Many pathogenic bacteria secrete iron-chelating siderophores as virulence factors in the iron-limiting environments of their vertebrate hosts to compete for ferric iron. Mycobacterium tuberculosis mycobactins are mixed polyketide/nonribosomal peptides that contain a hydroxyaryloxazoline cap and two N-hydroxyamides that together create a high-affinity site for ferric ion. The mycobactin structure is analogous to that of the yersiniabactin and vibriobactin siderophores from the bacteria that cause plague and cholera, respectively.

A ten-gene cluster spanning 24 kilobases of the M. tuberculosis genome, designated mbtA-J, contains the core components necessary for mycobactin biogenesis. The gene products MbtB, MbtE and MbtF are proposed to be peptide synthetases, MbtC and MbtD polyketide synthases, MbtI an isochorismate synthase that provides a salicylate activated by MbtA, and MbtG a required hydroxylase. An aryl carrier protein (ArCP) domain is encoded in mbtB, and is probably the site of siderophore chain initiation. Overproduction and purification of the mbtB ArCP domain and MbtA in Escherichia coli allowed validation of the mycobactin initiation hypothesis, as sequential action of PptT (a phosphopantetheinyl transferase) and MbtA (a salicyl-AMP ligase) resulted in the mbtB ArCP domain being activated as salicyl-S-ArCP.
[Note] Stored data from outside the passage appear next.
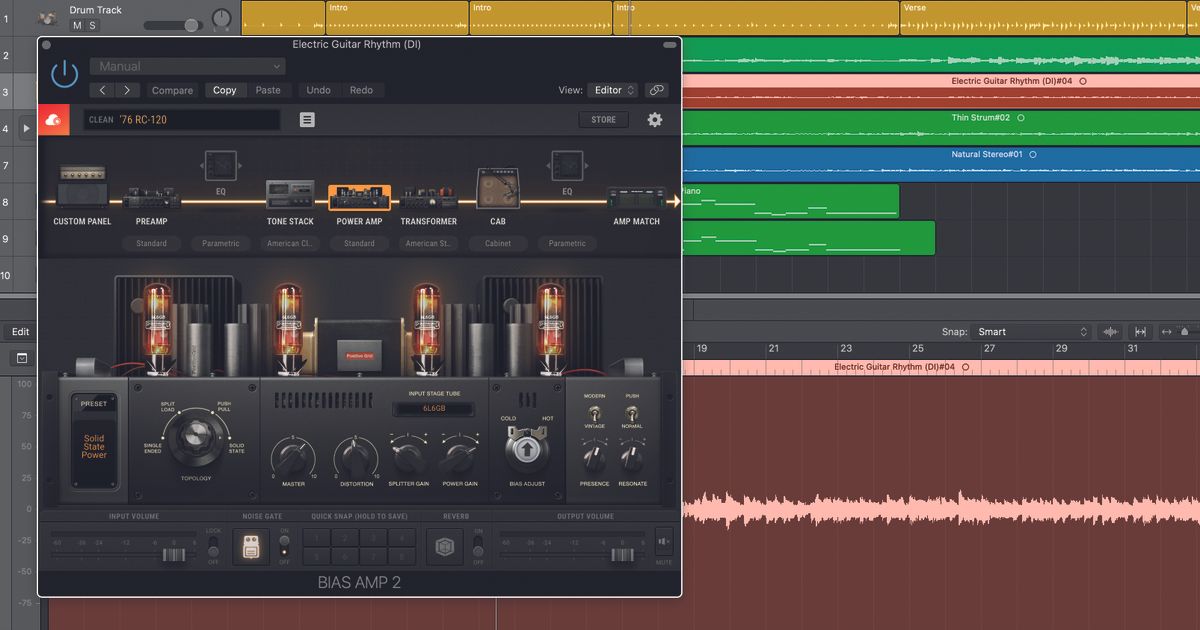Switch Preamp to the Parametric tab
Screen dimensions: 1200x630
222,243
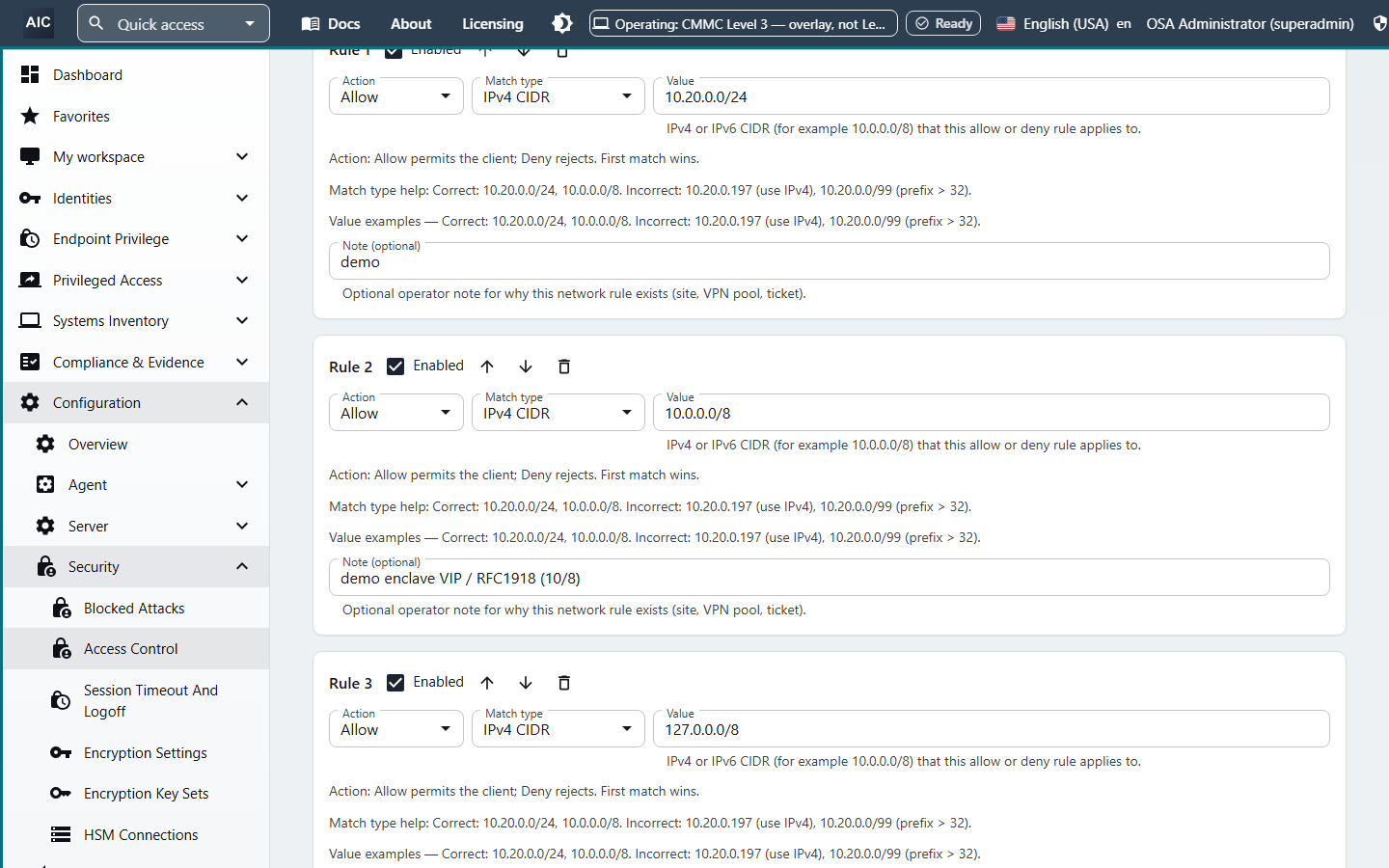
Task: Delete Rule 2 with the trash icon
Action: [x=564, y=366]
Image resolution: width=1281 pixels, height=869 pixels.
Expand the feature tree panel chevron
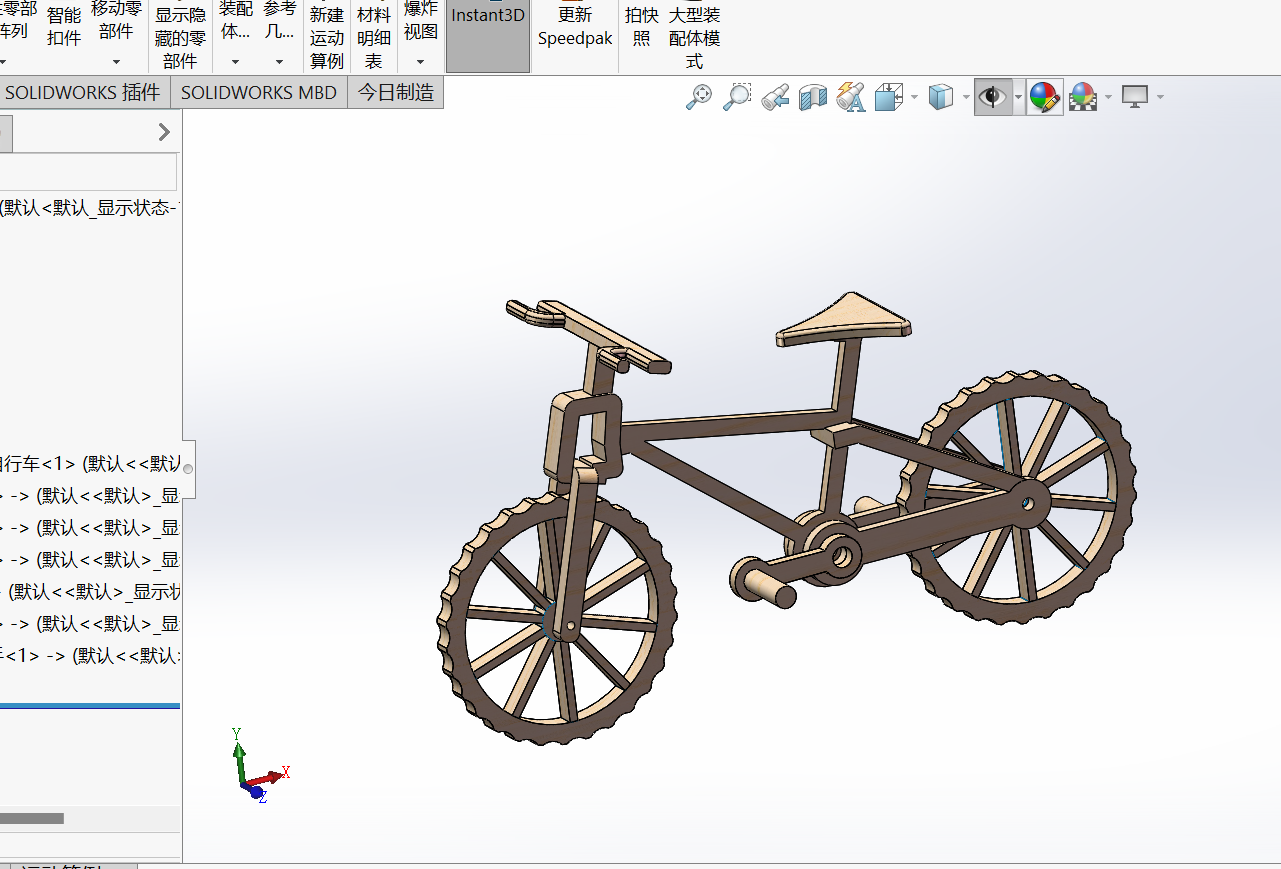pos(165,132)
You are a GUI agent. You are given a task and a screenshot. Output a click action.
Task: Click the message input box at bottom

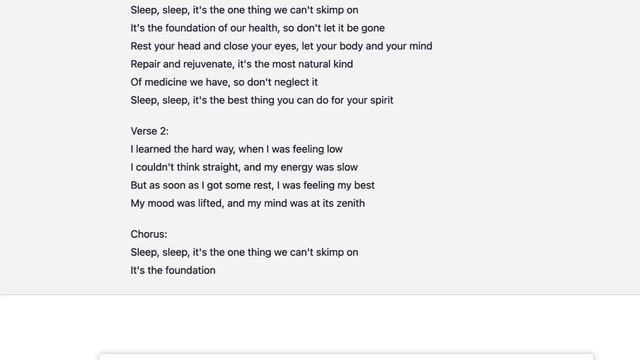(x=346, y=357)
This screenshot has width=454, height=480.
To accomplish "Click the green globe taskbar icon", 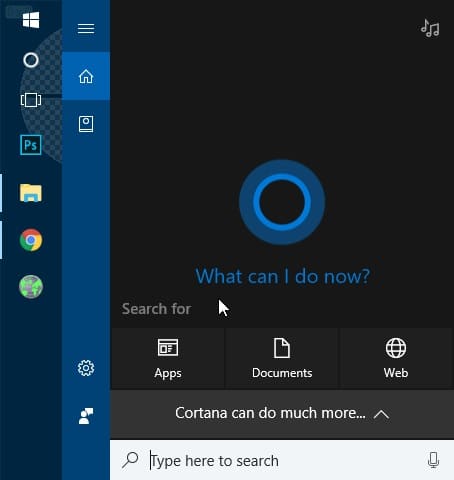I will pyautogui.click(x=31, y=286).
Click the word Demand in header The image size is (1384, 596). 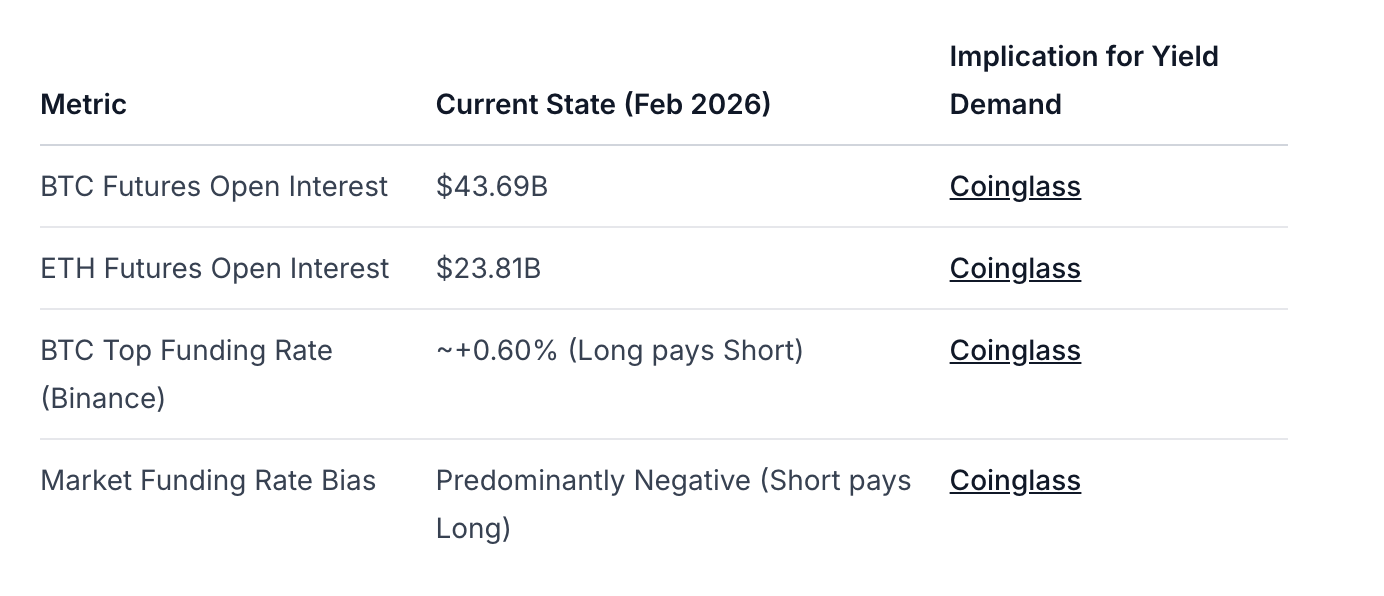(x=1005, y=104)
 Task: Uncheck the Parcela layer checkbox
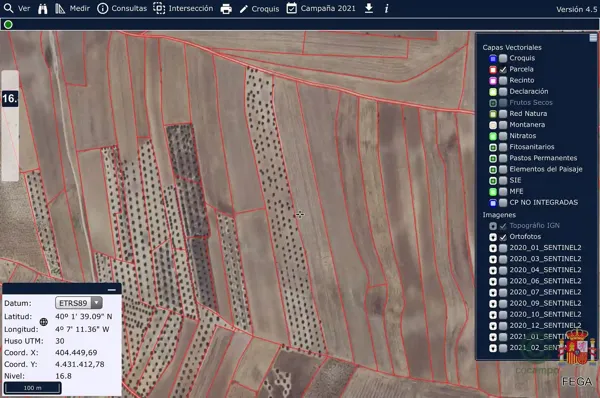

Mycobactins are produced in M. tuberculosis using a polyketide synthase/nonribosomal peptide synthetase strategy. The mycobactin gene cluster has organizational homologies to the yersiniabactin and enterobactin synthetase genes. Enzymatic targets for inhibitor design and therapeutic intervention are suggested by the similar ferric-ion ligation strategies used in the siderophores from Mycobacteria, Yersinia and E. coli pathogens.